The input/output termination transformers for these filters should be readjusted (using a non-metallic tool to prevent breakage of the core) according to the manual, although adjusting for minimum distortion with a 1 kHz tone set for 5-6 kHz deviation (using the unit's own distortion or SINAD meter, which also measures distortion/noise, but presents it differently) and then do similar for the "discrimination" coils on the demodulator, as well as slightly adjusting the various bandpass transformers along the signal path as well.  Please note that you will need to check/readjust the deviation for all three ranges of the deviation meter when you are done.

After I did this the deviation meter, once recalibrated according to the manual, behaved normally!

The two filters related to the FM signal path are YFL1 and YFL2.  These are the two metal-can crystal filters located closest to the top of the board (nearest to the connectors) in the center, un-sheilded area.
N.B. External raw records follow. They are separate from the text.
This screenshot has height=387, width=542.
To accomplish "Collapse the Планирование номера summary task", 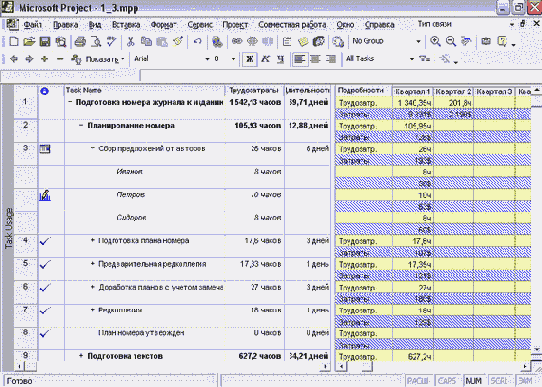I will click(81, 125).
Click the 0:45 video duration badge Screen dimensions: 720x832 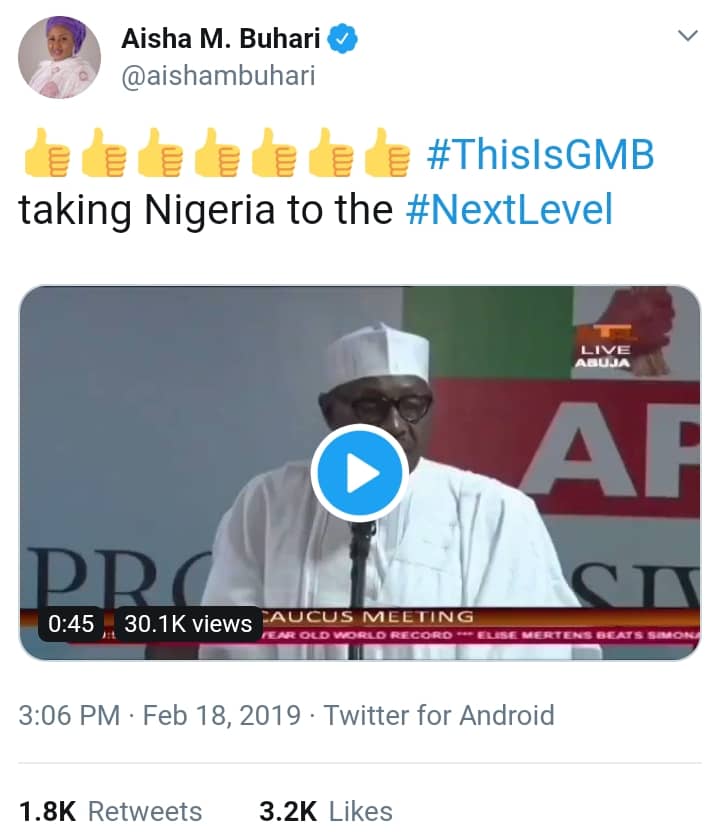71,624
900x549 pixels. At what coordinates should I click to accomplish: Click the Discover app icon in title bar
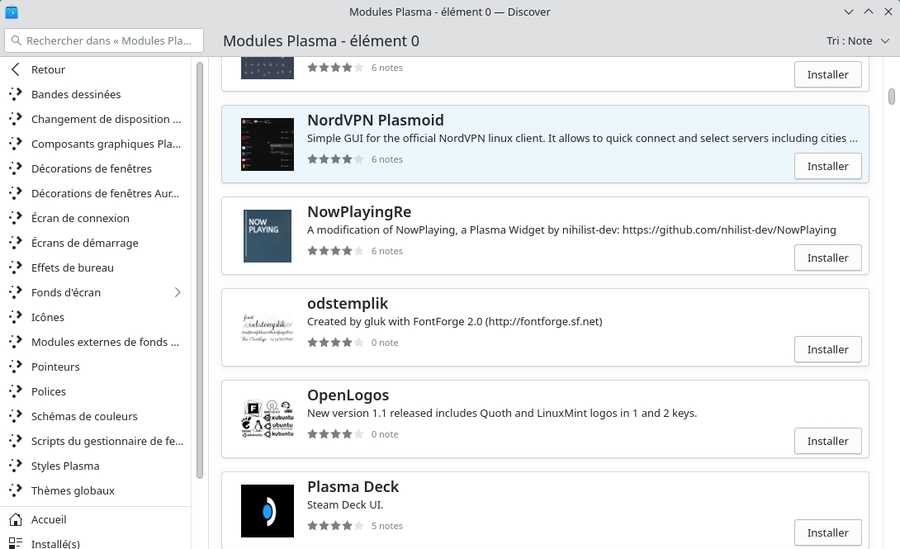tap(12, 12)
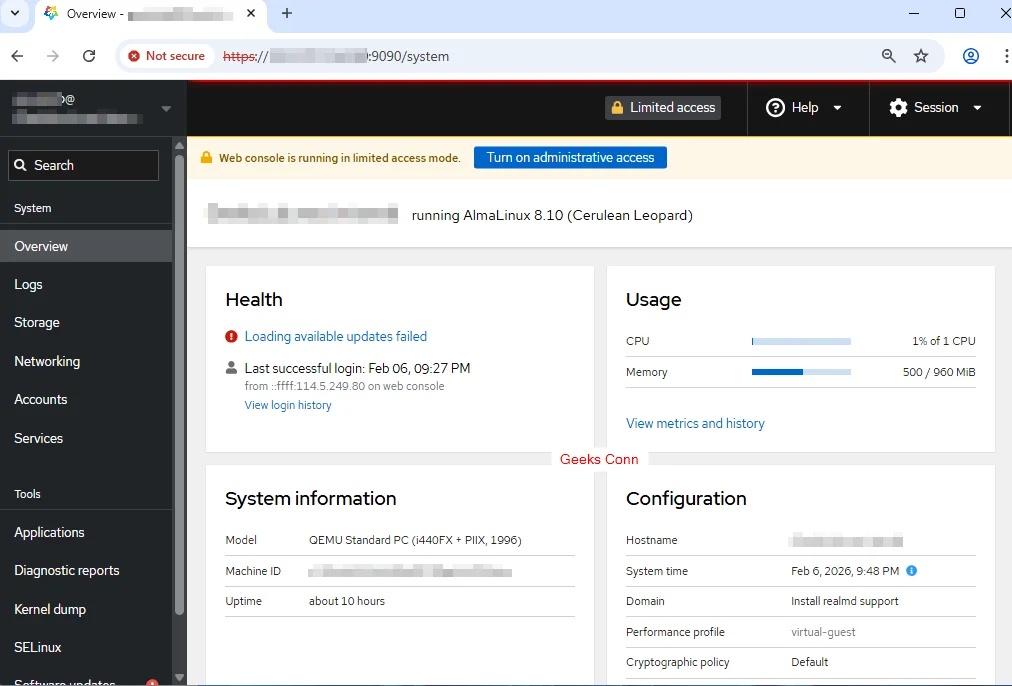The width and height of the screenshot is (1012, 686).
Task: Select Networking in the sidebar
Action: (47, 361)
Note about the AM signal path and filter: 

The "AM" signal path uses a still-narrower filter that is not used in FM demodulation.  If this goes bad a suitable substitute may possibly be one of the narrowband FM filters of the same product line as the above.

It won't have the exact same bandwidth as the original filter, but the input/output impedance of these filters appears to be the same as the original.

The Mouser part number for the single device is 520-107-7.5A while the matched pair is 520-107.7.5B.  The Digi-Key part number for the X701-ND for the single device and X702-ND for the matched pair.

The devices noted above, when used as a pair, are rated at 7.5 kHz bandwidth at the -3dB points and -40dB at +/- 14 kHz with an input/output impedance of 1.8k.

The AM filters are YFL3 and YFL4 and these are the "crystal cans" located just below YFL1 and YFL2 noted above.  There may be small chip ceramic capacitors connected directly to the leads of these crystal filters on the bottom side of the board:  When you remove them, note exactly where they went.  Unless you have the test equipment to "sweep" the AM IF filter precisely, to not worry about putting these capacitors back into place as they were matched with the original crystal filters and the properties of those specific units when they were new.

Since the aforementioned replacements are slightly wider in bandwidth, and since AM is generally more "forgiving" than FM in terms of and phase imbalance across the passband when measuring things like distortion (but not necessarily frequency response) - and the fact that many amateur radio operators would not really be using it for AM very much anyway - just plopping in new filters to replace obviously-defective units will probably result in reasonable performance, anyway!